[[ Selected excerpt, beginning ]]

But, he adds, “[the medical sector as a whole doesn't] do a very good job incentivizing our graduates to go into underserved communities, both rural and urban,” he says. NEOMED is proud of its record of addressing that issue. It’s also proud of the impact its success has had
on the region.
“As practitioners stay close by, they hire professionals, they buy goods and services, they develop the economy,” Gershen says. NEOMED alumni generate several billion dollars in economic activity annually, with each graduate practicing in the region generating $1.25 million to $1.5 million in economic activity each year.
All of this is achieved at a relatively modest cost to taxpayers. While the state’s numerous other academic health centers operate on $1 billion or more each year, NEOMED has an annual budget of about $80 million. Because of its partnerships with hospitals and universities, the university doesn't incur the cost of clinical faculty or of operating a hospital. .

[[ Selected excerpt, end ]]

=== What is needed ===
Resume the passage on NEOMED and its effect on the region, picking up right after its last sentence. The material that comes next has nothing to do with this.

[[ Data extract, beginning ]]

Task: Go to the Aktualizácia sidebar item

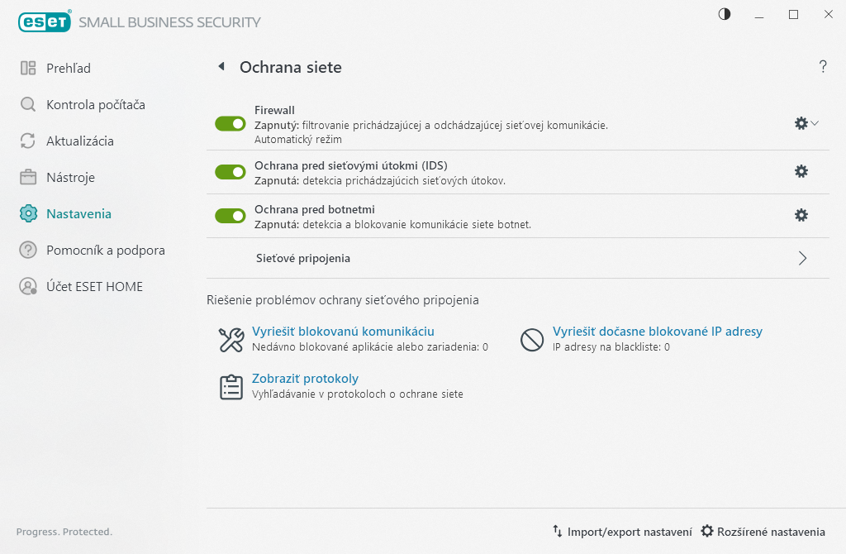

[[ Data extract, end ]]

=== Task result ===
“It’s a great model, and we’re able to leverage the relationships with the hospitals,” Gershen says. “The hospitals derive tremendous benefits from this. They receive market share because they’re part of an academic health center. Two-thirds of the public would rather go to a teaching hospital. The hospitals benefit because they receive a pipeline of providers.”
Community Focus
The school also strengthens its connection between students and communities in need through its “education for service.” Partners fund scholarships for students who must commit to working in communities in need after they graduate. Mercy Health gave $3 million to the program. Students who benefit from a Mercy Health scholarship commit to working in one of Mercy’s underserved areas.
“I really think that the more we can fund students’ educations through the businesses that really will benefit from those educations, the better off we are,” says Gershen. “Why not have hospitals contribute to the funding? They would get a pipeline of providers that they don’t have, students would have lower indebtedness, and the community would get providers that they can’t attract.”
Another way NEOMED aspires to help the region is in disease prevention. “I’m very interested in making sure we’re a leader in health and wellness, and that we’re not just looking at curing disease, but that we’re looking at prevention and keeping people healthy,” Gershen says. “[Sequoia Wellness Company operates a] health and wellness center, of which every student is a member, plays a part in achieving that goal.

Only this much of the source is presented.